What you need to do =
Which lines in the data below contain the word "value"? Return each of them.

(Dataset entries)
....

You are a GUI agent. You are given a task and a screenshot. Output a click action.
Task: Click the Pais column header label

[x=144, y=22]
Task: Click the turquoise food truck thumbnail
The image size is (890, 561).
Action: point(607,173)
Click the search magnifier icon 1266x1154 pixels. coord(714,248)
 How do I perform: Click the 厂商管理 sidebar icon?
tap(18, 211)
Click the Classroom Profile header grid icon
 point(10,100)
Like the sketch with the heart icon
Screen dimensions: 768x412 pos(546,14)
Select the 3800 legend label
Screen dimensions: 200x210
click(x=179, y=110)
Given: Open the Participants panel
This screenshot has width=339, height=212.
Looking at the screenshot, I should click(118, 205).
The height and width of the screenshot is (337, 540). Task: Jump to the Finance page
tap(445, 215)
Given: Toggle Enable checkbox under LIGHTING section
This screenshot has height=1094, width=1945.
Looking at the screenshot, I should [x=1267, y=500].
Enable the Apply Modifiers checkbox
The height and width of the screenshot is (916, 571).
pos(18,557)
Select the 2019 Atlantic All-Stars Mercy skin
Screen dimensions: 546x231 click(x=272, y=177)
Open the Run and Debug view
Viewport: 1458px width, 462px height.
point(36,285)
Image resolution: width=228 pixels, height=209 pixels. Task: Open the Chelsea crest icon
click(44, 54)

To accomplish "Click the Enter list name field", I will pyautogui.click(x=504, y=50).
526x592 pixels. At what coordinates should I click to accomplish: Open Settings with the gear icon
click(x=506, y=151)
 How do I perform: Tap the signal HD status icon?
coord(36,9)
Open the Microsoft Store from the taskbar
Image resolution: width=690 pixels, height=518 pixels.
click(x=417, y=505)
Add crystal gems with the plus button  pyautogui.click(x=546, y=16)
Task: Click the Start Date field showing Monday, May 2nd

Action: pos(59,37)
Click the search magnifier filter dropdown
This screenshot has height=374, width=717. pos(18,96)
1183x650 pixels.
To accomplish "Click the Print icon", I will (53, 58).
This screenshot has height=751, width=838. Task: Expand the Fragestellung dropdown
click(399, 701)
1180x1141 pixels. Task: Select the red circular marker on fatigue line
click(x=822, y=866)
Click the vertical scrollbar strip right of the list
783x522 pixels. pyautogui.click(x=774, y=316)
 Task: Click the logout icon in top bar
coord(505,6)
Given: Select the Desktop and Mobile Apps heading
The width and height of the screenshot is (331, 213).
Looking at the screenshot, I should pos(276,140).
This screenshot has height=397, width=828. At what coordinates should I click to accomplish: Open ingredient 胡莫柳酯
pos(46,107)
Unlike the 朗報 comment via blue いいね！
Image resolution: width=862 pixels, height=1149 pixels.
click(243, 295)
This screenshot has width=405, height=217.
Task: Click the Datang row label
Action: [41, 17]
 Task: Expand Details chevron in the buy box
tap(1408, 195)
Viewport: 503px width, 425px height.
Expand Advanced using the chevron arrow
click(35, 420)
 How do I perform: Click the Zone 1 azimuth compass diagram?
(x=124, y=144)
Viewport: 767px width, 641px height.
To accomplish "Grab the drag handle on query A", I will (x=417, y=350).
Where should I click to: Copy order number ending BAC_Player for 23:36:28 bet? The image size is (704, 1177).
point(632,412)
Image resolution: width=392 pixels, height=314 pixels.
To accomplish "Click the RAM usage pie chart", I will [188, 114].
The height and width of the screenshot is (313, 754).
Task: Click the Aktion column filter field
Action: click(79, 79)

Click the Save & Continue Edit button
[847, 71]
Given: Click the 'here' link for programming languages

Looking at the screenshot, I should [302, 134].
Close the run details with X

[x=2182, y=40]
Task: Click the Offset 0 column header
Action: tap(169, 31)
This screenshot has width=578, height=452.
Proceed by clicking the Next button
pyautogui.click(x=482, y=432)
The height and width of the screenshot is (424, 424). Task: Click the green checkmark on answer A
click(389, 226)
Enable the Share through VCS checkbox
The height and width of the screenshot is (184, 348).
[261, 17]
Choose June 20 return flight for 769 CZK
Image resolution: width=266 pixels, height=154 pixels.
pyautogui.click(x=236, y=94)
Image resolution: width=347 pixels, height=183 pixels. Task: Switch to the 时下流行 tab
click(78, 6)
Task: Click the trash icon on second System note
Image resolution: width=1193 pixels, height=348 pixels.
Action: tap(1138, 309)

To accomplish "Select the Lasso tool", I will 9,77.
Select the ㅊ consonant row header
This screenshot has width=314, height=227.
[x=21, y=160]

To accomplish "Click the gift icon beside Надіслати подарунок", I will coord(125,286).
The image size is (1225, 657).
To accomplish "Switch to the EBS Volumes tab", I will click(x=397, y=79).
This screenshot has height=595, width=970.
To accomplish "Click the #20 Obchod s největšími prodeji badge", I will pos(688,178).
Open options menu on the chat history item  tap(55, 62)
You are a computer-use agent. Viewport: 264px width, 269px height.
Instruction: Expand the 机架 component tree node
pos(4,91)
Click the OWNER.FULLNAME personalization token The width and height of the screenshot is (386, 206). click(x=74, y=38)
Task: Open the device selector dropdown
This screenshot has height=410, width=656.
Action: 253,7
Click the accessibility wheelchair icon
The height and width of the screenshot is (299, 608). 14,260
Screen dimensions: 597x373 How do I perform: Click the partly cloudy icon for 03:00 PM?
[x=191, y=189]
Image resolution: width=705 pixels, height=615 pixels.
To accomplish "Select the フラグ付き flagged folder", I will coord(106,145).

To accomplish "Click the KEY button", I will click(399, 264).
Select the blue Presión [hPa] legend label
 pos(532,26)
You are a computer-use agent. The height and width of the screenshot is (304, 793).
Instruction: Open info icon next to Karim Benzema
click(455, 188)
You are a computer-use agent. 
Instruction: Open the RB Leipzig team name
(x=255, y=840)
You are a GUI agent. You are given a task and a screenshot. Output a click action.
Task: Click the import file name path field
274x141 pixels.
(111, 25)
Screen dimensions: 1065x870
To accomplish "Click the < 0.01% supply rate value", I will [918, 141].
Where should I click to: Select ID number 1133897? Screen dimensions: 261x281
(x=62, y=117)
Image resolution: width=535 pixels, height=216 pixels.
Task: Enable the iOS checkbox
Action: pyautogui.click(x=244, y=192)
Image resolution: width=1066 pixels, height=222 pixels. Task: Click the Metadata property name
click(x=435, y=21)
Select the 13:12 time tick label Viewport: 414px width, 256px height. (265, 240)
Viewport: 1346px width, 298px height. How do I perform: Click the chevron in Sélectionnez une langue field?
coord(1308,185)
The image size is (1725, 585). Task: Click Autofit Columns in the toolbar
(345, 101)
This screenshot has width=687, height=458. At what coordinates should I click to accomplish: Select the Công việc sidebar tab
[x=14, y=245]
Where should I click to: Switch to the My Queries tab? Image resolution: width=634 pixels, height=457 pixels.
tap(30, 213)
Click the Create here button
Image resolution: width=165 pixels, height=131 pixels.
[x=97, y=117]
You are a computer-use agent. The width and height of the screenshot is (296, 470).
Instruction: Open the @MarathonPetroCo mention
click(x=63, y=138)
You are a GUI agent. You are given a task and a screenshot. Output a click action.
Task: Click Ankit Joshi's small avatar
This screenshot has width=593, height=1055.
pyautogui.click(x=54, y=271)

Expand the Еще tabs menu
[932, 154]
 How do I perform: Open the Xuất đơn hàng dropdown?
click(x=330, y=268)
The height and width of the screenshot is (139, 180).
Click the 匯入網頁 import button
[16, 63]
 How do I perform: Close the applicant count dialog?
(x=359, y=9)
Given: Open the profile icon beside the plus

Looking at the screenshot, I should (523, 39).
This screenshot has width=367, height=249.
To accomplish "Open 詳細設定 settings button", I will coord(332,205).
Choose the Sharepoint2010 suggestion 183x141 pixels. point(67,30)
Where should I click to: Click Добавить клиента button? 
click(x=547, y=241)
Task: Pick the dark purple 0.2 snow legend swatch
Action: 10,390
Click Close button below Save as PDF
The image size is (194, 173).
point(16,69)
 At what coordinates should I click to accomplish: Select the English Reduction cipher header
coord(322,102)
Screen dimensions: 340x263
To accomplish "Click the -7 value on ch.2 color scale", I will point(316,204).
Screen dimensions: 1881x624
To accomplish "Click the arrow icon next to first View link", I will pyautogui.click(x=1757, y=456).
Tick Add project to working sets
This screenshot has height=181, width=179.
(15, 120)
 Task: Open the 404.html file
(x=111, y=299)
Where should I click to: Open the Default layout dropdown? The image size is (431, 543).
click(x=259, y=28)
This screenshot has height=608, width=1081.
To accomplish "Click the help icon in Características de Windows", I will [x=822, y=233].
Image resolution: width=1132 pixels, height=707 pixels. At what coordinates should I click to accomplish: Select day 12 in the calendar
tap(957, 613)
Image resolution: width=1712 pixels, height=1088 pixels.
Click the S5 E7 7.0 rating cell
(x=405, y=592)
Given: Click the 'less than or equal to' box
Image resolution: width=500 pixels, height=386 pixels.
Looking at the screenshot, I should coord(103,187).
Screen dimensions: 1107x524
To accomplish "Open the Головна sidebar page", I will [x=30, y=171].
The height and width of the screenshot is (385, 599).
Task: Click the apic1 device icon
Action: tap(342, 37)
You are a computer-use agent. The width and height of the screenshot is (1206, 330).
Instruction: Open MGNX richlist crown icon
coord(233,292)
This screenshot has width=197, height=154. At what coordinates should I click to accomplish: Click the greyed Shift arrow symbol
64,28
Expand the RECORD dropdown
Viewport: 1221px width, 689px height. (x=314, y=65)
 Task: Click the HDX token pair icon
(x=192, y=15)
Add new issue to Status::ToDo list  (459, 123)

....

Expected output =
To accomplish "Click the < 0.01% supply rate value", I will [918, 141].
To accomplish "Click the -7 value on ch.2 color scale", I will point(316,204).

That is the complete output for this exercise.